リリアはそう言って、平静を装う最高の笑顔を作った。


「本・・・?そんなことで倒れるなんて、本当にリリィはしょうがないわね。って、そうじゃなくて!」アリアは声を潜めた。

「わたし殿下がリリィを運んだのを見て、すぐに医務室まで来たのよ。でも入口で侍従さんに、”殿下からの命令で、今は誰も部屋に入れないように”って止められちゃって!」


アリアは目を丸くして訴える。


「リリィの親友だって言ったのに、付き添いもさせてもらえなかったのよ。殿下が、あなたの目が覚めるまで、誰も近づけさせないようにしていたみたい・・・ねぇ、本当に何があったの?」


リリアの背筋に、冷たいものが走った。

アルフレッドはリリアと二人きりで話すために、意図的に周囲を遮断したのだ。

これは、単なる親切ではない。


(何で殿下が私に興味持っているの・・・?何が目的?)


リリアは表情に出さなかったが、頭の中では凄まじい速さで様々な考えを駆け巡らせていた。

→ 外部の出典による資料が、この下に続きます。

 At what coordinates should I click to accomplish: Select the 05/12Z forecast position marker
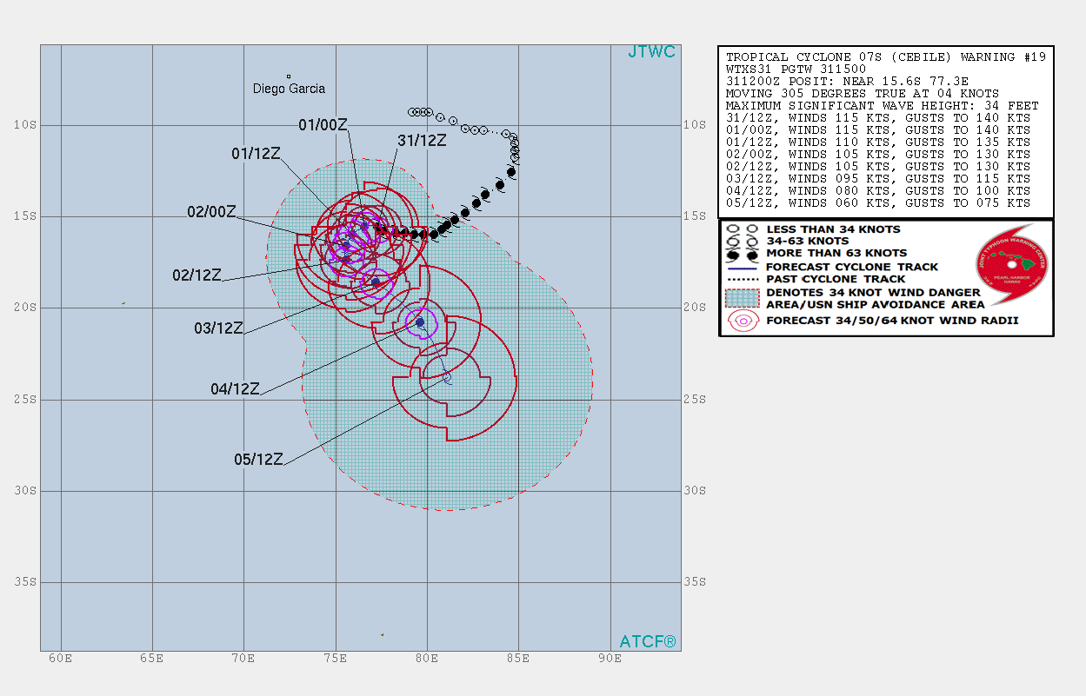click(448, 379)
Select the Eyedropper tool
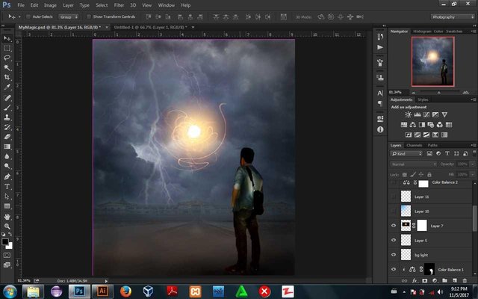Image resolution: width=478 pixels, height=299 pixels. 7,87
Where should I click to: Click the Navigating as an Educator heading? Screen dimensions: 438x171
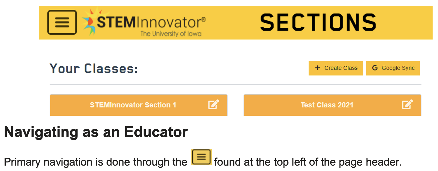pyautogui.click(x=96, y=132)
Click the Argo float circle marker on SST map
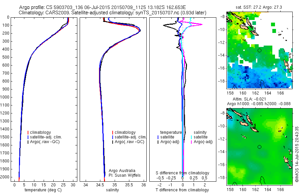 pyautogui.click(x=259, y=51)
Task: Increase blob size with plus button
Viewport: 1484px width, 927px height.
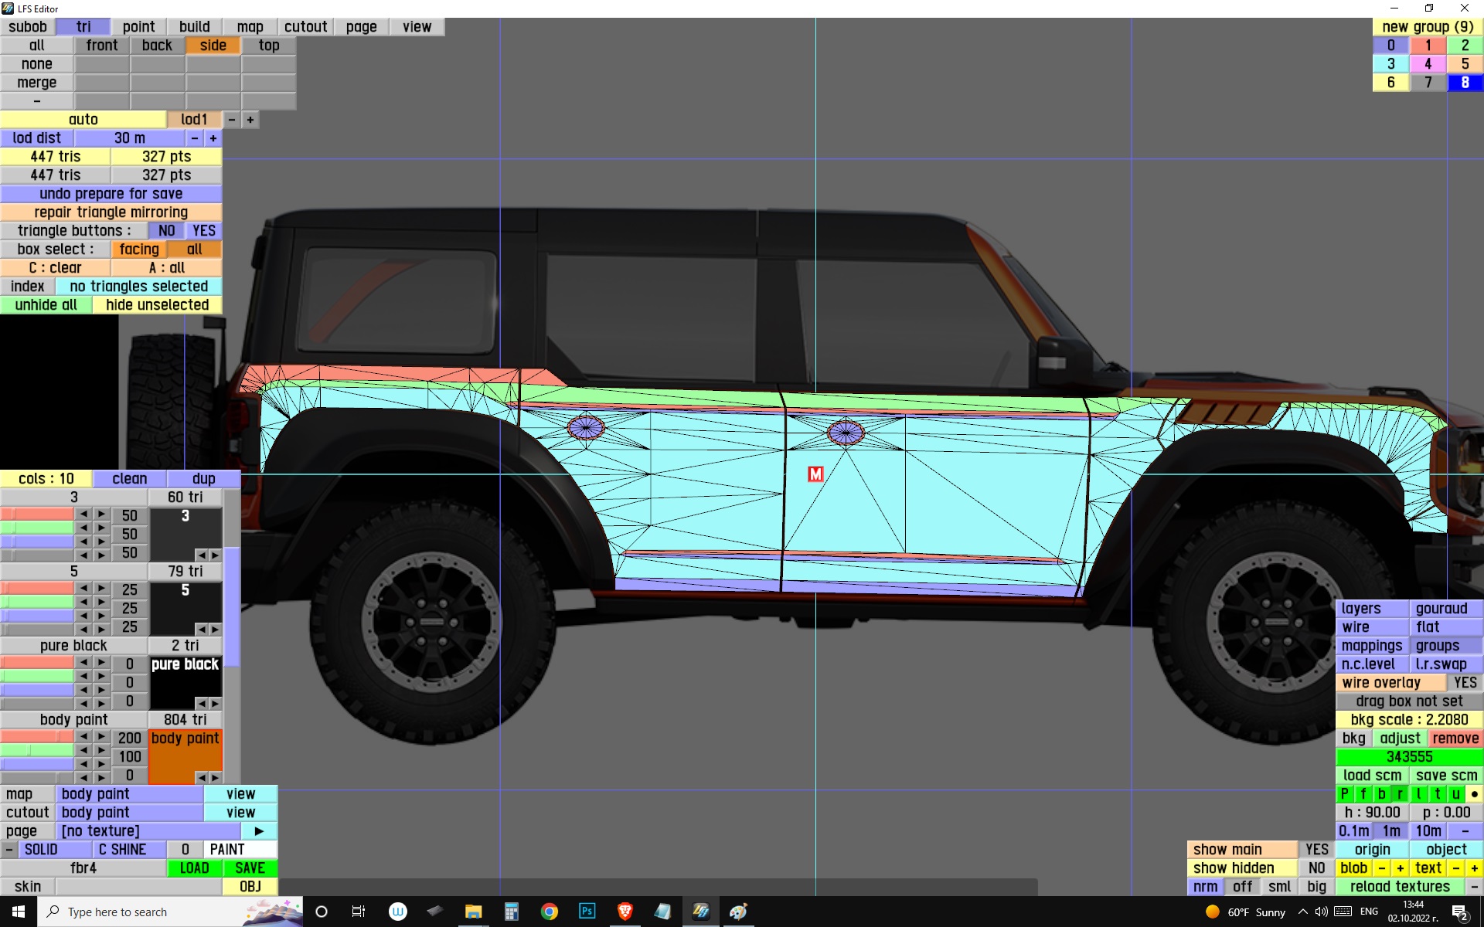Action: click(1400, 868)
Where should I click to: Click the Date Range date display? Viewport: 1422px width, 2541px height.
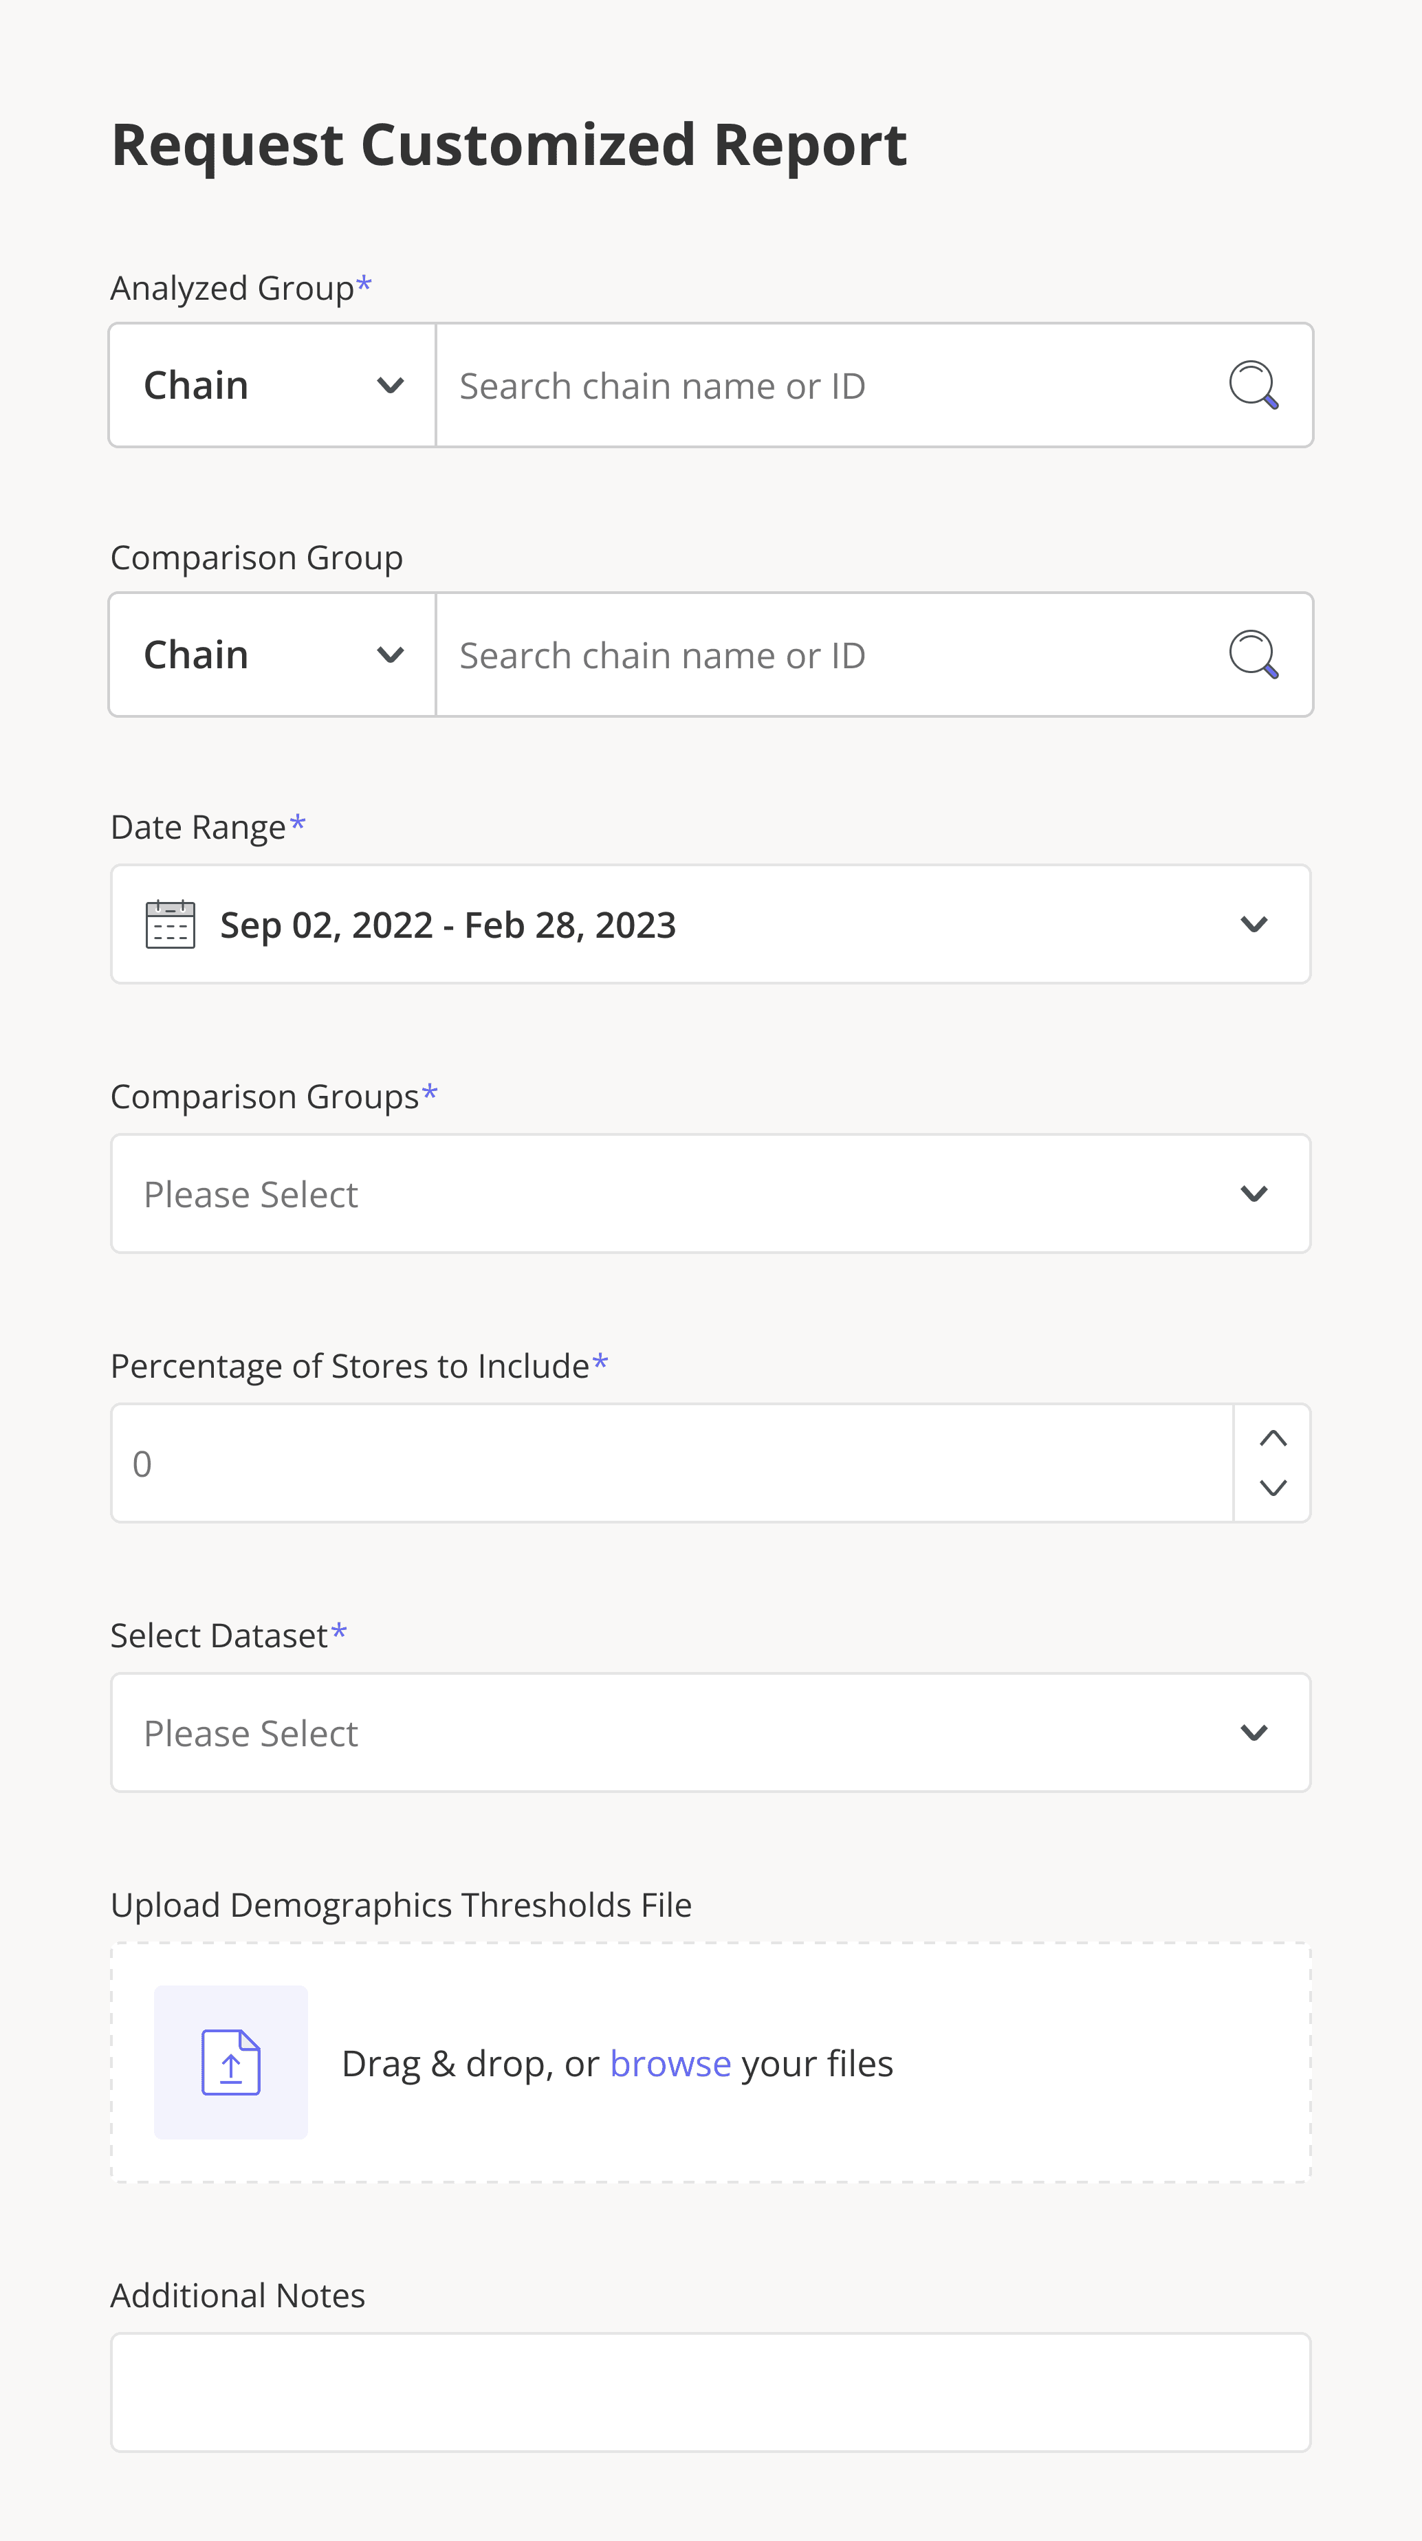(447, 924)
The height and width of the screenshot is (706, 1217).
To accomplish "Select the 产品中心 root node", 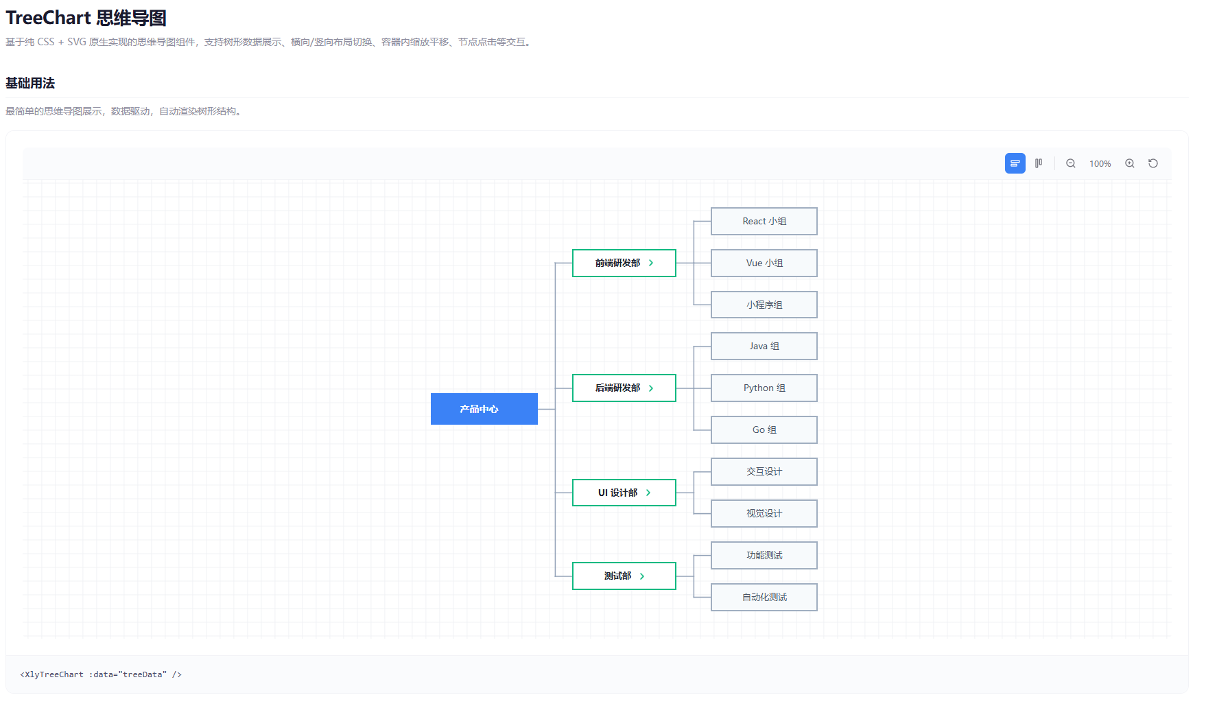I will (x=484, y=408).
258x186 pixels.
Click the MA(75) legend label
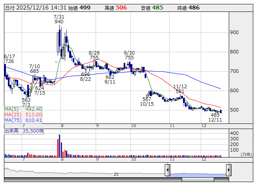point(23,120)
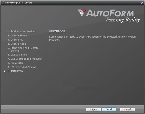Click the Install button
The image size is (145, 114).
coord(109,110)
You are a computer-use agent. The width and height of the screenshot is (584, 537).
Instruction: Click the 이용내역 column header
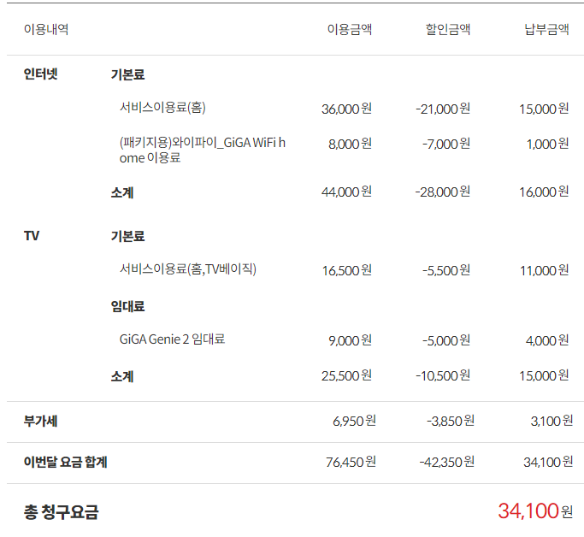click(x=46, y=29)
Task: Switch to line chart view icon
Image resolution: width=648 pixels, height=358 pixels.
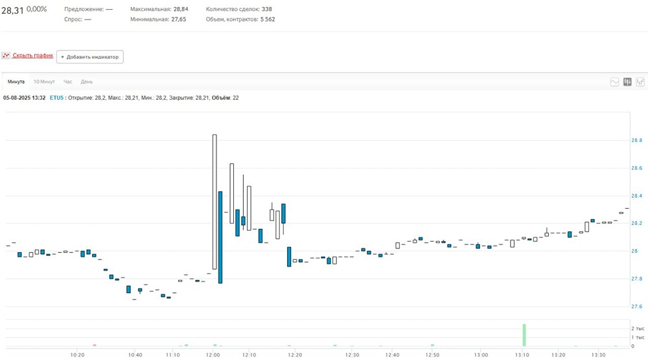Action: (614, 82)
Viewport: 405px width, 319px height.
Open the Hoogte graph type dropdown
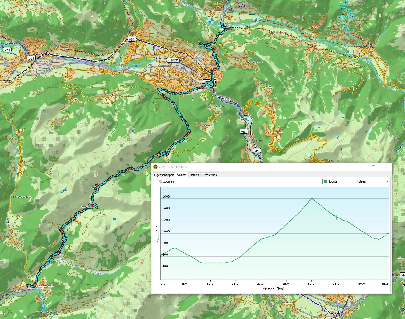point(339,182)
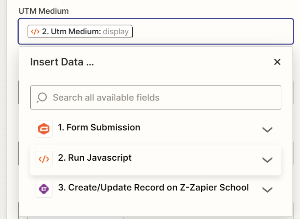Click empty area of UTM Medium field
The width and height of the screenshot is (300, 219).
(x=212, y=32)
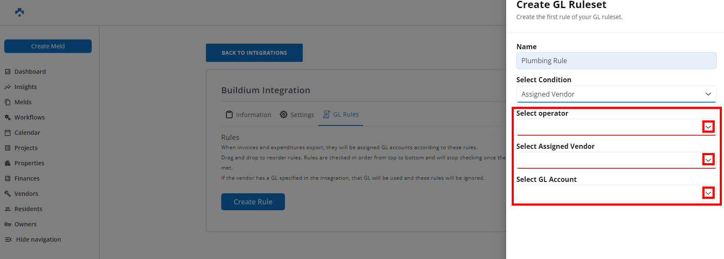Click the Name field with Plumbing Rule
The height and width of the screenshot is (259, 724).
[616, 61]
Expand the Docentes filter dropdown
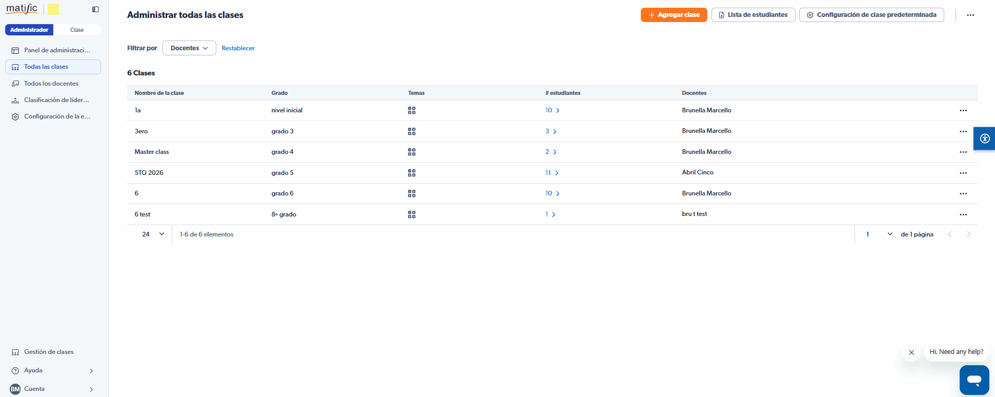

(ただアステル領について気になっていただけ?殿下との接点はないから、私が何かをしたという可能性は低い。もしかして魔力のことがバレたとか・・・?でも魔法はアステル領以外では使っていないもの。そうなると本かしら?こそこそ魔法のことを調べて怪しいと思われたとか?)


「たいしたことはないわ。ただお詫びと感謝を伝えただけ。あとは、殿下がアステル領のはちみつに興味を持っていらしたみたいで、その話を少ししただけよ」


リリアは平然を装いながらそう答えた。

アルフレッドが意図して二人きりになったという事実に、頭が痛くなった。


婚約者以外で異性同士と二人きりになることは、まずない。

侍従であったり、第三者を交えるのが一般的だ。

この国の第一王子であるアルフレッド殿下が、そのことを知らないはずはない。


「そう・・・それだけならいいんだけど」

アリアはまだ納得していない様子だが、言葉を続けた。


「それからね、リリィ。あなたの荷物を教室に取りに行ったんだけど、セシリア様の顔が本当に凄かったのよ!あの場にいたのか、話を聞いたのかは分からないけど・・・気を付けた方がいいわ」


リリアは再びため息をつきそうになるのを我慢した。

敵を作ったうえ、アルフレッドにも目をつけられるという最悪の展開だ。

リリアの頭の中では、この最悪な状況をどう逃げ切るかという、緊急の作戦会議が開始された。